By using another set of .HEIC + depth.TIF + gravity.txt that worked with the original HelloPhotogrammetry, worked successfully with my version using PhotogrammetrySample as well, with the added feature of using the floating point depth.TIF file as depth instead of the .HEIC embedded depth map as the original HelloPhotogrammetry source code does.
I was able to edit the .HEIC files and re-run the mesh generation successfully. With the original source code, editing the .HEIC files and saving it again would create a new HEIC file without the embedded depth map, and the photogrammetry would fail to scale the mesh correctly.
I'm going to try the mask now asap.
Take a look at this post:
https://developer.apple.com/forums/thread/697968
I copied/pasted my code to read images and convert to color/depth/disparity CVPixelBuffer.
I'm still trying to figure out the mask component though. I'm getting the "sample is not supported" now when I add the mask... There must be some setup that needs to happen on the mask CVPixelBuffer (like for disparity/depth), but there's no documentation whatsoever.
Yes indeed. I added the exif metadata from the original HEIC photos, so the edited images can have the same camera information as the original image.
Although, because I'm editing the original HEIC photos in a Natron scene graph, the edited ones are coming out already properly rotated, so I have to edit the metadata and exchange width<=>heigh to match the size of the edited files.
I'm using this to read the metadata:
import ImageIO
func readEXIF(file: String) -> [ String: Any ]? {
print(file)
var dict:[ String: Any ] = [:]
if let imageSource = CGImageSourceCreateWithURL(NSURL(fileURLWithPath: file) as CFURL, nil) {
let imageProperties = CGImageSourceCopyPropertiesAtIndex(imageSource, 0, nil)
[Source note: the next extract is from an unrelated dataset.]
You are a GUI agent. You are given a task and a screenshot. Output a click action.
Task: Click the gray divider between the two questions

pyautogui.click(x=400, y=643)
dict = (imageProperties as? [String: Any])!
let w = dict["PixelWidth"]
let h = dict["PixelHeight"]
dict["PixelWidth"] = h
dict["PixelHeight"] = w
dict["Depth"] = nil
//dict["{Exif}"]["PixelXDimension"] = h
//dict["{Exif}"]["PixelYDimension"] = w
//print(dict)
return dict
}
return [:]
}
Without the width<=>height exchange, I would get an Invalid Sample! id=N reason="The sample is not supported." message.
I also deleted the "Depth" data in the original metadata, since the edited HEIC doesn't have it.
The output mesh with and without metadata, booth using the depth data, have a slightly difference in size. I'm guessing the difference in size is caused by removing the lens deformation from the image when the metadata is present... but I'm not sure.